Opposition parties including One Nation combined in the Senate to lower the backpacker tax from the government’s preferred 19% rate to Jacqui Lambie’s suggestion of 10.5%.
But the government rejected the Senate amendments on Thursday, and sent the bill back down to the House of Representatives to have them removed. It means the rate reverts back to 32.5% on 1 January unless the government is prepared to accept another compromise proposal.
The Senate is expected to consider the legislation next week, which is the final sitting week for the federal parliament for 2016.
Malcolm Turnbull told parliament during question time if backpackers ended up paying 32.5% it would be the fault of the Labor party. “They are the ones that are going to ensure, if they have their way, that backpackers are paying 32.5 cents,” the prime minister said.
Asked why the government would not accept the verdict of the Senate, the treasurer Scott Morrison declared “what those opposite are proposing is they want a lower rate of tax for foreign workers”.
“Those opposite come into this place everyday, lecturing about the need for more revenue measures, and in the other place, and in here, Mr Speaker, they have voted to give foreign workers a tax cut at the cost to the Australian taxpayer of $500m,” Morrison said.
In an interview later on Thursday afternoon, the finance minister Mathias Cormann did not provide a clear answer when asked whether backpackers would pay less tax than Australians under the amended proposal, as various ministers had said in the House.
After being asked several times, and talking around the point, Cormann told Sky News he would “let the treasurer and deputy prime minister talk for themselves” – but he said the government’s objective was to ensure foreign workers were not delivered a tax cut.
In arm twisting before the critical Senate vote on Thursday afternoon, the Turnbull government had tried to convince One Nation senators to accept its proposed rate of 19% by promising to restore a volunteer worker program that allows holidaymakers to work very short stints on farms in return for accommodation.
But a spokesman for Pauline Hanson told Guardian Australia: “We’re not interested in horsetrading, we’re interested in the right outcome for farmers.”
He said if the 10.5% tax rate did not pass, One Nation would have been prepared to accept a higher rate of between 12% and 15%, in line with consultations the party held with farmers in north and western Queensland.
“We don’t want to see the government implement a 32.5% tax,” he said, in reference to the tax rate that will apply if a compromise is not reached.

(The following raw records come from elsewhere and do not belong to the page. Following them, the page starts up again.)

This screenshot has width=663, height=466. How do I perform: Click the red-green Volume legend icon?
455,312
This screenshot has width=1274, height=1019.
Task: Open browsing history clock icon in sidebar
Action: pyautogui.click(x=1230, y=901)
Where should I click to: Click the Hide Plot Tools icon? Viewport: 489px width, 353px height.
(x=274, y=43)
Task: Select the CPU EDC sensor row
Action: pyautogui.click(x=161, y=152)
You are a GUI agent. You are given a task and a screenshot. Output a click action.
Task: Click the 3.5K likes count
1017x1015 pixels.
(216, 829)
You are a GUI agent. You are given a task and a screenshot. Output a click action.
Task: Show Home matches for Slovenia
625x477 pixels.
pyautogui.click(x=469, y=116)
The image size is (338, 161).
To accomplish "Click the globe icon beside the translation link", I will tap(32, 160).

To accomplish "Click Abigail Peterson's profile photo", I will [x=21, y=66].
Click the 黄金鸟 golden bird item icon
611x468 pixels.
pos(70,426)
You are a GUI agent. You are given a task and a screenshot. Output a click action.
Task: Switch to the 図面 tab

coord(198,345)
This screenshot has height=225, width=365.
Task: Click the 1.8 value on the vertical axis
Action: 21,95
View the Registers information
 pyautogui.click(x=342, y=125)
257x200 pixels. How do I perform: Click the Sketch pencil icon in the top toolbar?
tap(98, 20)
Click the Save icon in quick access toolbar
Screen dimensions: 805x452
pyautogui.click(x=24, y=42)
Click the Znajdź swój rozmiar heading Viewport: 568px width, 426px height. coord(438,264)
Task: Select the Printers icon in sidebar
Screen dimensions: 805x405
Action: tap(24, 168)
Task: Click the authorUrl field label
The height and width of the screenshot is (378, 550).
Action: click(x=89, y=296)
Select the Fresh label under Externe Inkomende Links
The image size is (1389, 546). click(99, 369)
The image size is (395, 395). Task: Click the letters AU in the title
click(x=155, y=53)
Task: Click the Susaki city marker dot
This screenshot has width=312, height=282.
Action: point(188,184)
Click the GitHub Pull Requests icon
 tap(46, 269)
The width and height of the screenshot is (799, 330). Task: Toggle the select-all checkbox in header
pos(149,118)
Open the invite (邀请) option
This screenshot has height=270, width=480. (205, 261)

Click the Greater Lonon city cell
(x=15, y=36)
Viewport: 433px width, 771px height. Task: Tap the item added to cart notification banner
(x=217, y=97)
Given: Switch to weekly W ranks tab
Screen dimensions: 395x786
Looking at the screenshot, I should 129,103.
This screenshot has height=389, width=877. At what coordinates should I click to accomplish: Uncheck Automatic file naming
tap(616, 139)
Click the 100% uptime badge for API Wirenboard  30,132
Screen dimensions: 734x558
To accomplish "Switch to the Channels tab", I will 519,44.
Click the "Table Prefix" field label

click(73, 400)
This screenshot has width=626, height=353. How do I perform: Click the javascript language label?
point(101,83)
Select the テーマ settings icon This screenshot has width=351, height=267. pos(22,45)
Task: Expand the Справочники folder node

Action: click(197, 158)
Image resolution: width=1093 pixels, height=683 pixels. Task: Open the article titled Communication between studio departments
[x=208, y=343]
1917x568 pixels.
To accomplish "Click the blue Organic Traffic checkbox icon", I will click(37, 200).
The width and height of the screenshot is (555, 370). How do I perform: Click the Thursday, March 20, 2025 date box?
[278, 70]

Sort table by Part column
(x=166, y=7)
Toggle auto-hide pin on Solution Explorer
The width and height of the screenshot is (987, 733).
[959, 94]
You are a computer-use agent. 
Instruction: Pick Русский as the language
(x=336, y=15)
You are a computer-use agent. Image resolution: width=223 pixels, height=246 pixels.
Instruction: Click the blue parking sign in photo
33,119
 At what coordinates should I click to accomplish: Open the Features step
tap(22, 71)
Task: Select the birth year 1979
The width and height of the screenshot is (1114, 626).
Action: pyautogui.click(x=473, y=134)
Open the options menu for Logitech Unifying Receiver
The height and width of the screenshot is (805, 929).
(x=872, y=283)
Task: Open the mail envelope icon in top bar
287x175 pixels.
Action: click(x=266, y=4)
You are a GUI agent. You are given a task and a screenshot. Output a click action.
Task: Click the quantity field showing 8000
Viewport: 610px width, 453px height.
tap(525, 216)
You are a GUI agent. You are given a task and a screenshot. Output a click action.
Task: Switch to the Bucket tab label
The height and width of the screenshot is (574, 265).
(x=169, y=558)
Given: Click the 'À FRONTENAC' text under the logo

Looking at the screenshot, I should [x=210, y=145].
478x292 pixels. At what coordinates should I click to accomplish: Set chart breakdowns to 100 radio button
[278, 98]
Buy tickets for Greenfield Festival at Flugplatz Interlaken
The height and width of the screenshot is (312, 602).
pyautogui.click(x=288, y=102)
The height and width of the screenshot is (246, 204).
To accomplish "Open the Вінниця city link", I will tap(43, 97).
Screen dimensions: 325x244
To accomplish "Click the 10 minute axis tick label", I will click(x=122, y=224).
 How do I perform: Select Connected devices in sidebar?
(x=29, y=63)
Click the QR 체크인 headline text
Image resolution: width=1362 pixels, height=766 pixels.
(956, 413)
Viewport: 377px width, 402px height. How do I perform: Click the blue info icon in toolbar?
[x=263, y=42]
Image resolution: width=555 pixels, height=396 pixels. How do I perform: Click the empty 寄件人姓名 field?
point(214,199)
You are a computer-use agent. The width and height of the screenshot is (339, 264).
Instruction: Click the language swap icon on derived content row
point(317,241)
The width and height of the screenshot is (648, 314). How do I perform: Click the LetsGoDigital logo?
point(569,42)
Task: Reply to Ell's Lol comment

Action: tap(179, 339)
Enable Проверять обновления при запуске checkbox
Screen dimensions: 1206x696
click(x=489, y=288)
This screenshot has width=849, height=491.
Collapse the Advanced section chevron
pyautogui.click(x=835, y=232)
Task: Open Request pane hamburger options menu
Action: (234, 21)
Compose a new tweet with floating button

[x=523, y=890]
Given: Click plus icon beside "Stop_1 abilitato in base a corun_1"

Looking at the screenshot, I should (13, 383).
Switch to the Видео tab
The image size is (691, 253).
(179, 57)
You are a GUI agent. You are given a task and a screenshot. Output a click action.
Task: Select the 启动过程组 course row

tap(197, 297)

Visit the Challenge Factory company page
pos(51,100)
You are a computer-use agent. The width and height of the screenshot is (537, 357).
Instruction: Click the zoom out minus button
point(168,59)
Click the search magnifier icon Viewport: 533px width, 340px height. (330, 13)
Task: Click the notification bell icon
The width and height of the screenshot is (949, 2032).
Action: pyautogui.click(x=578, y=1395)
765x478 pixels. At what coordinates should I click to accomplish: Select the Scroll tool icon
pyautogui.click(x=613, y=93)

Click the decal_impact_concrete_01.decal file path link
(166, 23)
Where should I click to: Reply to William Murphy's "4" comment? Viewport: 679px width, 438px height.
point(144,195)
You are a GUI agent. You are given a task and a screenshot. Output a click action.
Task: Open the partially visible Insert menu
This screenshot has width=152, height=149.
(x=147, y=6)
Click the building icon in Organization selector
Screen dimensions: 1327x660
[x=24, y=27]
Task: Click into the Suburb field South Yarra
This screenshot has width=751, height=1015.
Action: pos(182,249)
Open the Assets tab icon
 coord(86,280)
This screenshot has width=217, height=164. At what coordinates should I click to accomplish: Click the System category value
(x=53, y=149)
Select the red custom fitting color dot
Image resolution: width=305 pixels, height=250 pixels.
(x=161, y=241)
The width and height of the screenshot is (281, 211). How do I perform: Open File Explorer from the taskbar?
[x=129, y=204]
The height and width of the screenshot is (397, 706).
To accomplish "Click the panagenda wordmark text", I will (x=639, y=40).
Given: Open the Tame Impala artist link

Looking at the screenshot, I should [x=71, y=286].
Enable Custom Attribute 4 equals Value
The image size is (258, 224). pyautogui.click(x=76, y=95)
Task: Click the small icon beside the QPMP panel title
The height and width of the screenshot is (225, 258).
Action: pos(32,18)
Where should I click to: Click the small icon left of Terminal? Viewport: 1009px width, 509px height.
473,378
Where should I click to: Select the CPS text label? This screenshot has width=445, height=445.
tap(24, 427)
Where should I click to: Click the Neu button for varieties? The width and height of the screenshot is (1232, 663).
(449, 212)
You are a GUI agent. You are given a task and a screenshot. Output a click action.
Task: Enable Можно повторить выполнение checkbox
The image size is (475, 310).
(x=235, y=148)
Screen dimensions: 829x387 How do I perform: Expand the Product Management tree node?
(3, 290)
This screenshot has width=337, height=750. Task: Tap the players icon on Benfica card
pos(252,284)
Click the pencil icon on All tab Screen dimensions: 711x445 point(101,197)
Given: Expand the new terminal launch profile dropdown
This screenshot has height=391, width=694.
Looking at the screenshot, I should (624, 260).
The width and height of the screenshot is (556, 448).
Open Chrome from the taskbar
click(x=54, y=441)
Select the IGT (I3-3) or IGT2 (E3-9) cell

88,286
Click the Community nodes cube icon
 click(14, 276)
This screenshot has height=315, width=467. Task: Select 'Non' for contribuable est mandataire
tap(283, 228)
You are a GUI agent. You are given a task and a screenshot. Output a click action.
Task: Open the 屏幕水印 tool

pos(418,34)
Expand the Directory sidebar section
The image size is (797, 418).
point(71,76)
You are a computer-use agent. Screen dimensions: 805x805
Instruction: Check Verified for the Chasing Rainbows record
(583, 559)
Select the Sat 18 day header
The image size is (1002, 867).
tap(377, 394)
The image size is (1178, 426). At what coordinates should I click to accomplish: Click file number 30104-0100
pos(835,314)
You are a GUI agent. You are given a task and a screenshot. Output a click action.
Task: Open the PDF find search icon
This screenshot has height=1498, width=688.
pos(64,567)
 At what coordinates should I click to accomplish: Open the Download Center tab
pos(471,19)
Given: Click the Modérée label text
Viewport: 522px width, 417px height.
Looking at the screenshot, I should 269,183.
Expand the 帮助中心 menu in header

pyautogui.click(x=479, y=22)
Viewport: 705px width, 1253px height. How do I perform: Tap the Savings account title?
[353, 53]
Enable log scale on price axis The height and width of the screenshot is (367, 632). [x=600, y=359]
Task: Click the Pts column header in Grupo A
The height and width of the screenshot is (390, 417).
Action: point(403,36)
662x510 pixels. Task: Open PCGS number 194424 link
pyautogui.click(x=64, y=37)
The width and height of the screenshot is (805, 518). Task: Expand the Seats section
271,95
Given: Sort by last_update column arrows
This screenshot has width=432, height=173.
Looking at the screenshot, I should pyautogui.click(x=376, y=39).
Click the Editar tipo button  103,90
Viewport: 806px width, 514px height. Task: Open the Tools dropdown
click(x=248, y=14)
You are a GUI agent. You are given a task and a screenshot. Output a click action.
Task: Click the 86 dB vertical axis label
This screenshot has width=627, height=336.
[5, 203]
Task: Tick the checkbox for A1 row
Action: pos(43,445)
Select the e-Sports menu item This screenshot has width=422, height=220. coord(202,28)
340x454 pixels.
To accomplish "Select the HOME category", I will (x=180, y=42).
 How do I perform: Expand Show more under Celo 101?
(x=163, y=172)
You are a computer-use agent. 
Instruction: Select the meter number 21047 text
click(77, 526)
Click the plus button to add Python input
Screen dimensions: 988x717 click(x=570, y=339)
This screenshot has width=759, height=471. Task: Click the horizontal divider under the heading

After the backpacker tax vote, the Senate then voted to increase the departure tax from $55 to $60 after a deal between One Nation and the Coalition.
One Nation had agreed to a $5 increase in the departure tax if the government promised to freeze the charge at $60 for five years after increasing it.
Labor senator Penny Wong accused the Coalition of “procedural chaos” after the vote, saying the last 24 hours in the Senate had been a shambles.
On Wednesday evening, the government suffered an embarrassing parliamentary blunder after a One Nation no-show blocked its proposed $5 departure tax increase.
Hanson and fellow One Nation senator Brian Burston told the Senate on Thursday in separate personal explanations they had missed the vote because they thought the division bells were ringing for a quorum, not for a vote on legislation.
In a fiery session, Wong and Hanson traded blows over deal-making in parliament, while Lambie, the Tasmanian independent, accused the government of lying to the public for months by characterising her 10.5% backpacker tax proposal as a tax break.
“Unfortunately some gullible media has fallen for Barnaby’s porkies and reported that I’m going to vote for their legislation,” Lambie told the Senate.
Lambie warned the government not to criticise her stance on the issue, because she was merely trying to ensure there were enough people in Tasmania available to pick fruit.
The Tasmanian also declared she had been “helping to sell” the government’s welfare changes to her constituents. “Don’t you dare criticise me with your crap because I am not taking it,” Lambie said.
Later she was involved in a televised confrontation with the new president of the National Farmers Federation, Fiona Simpson.
Lambie blasted the farmer’s lobby group, declaring the NFF “lap dogs for the LNP” and she advised Simpson to get out of Canberra and consult farmers to see what level of tax they were happy for backpackers to pay.
“Get out there and get your job done,” Lambie told her.
Things got heated between @JacquiLambie and the president of the National Farmers Federation over #backpackertax https://t.co/KiuW3uF3YX
— Sky News Australia (@SkyNewsAust) November 24, 2016
The deputy prime minister Barnaby Joyce derided Lambie in the House of Representatives and said Labor should not have accepted her proposal.
“Do you honestly believe that the Australian Labor party believes that the best form of economic advice that they can get, rather than from the member for McMahon [the shadow treasurer Chris Bowen], is from Senator Jacqui Lambie from Tasmania?” Joyce said.
He asked whether advice from Lambie was “the economic lot of the Labor party.”
“Why are they doing this when they went to the election proposing a 32.5% tax? Why would they go to the election proposing a 32.5% tax, and now they are proposing a 10.5% tax for no other reason than to destroy the deal that is done so we can start working ... start getting the fruit off the trees?”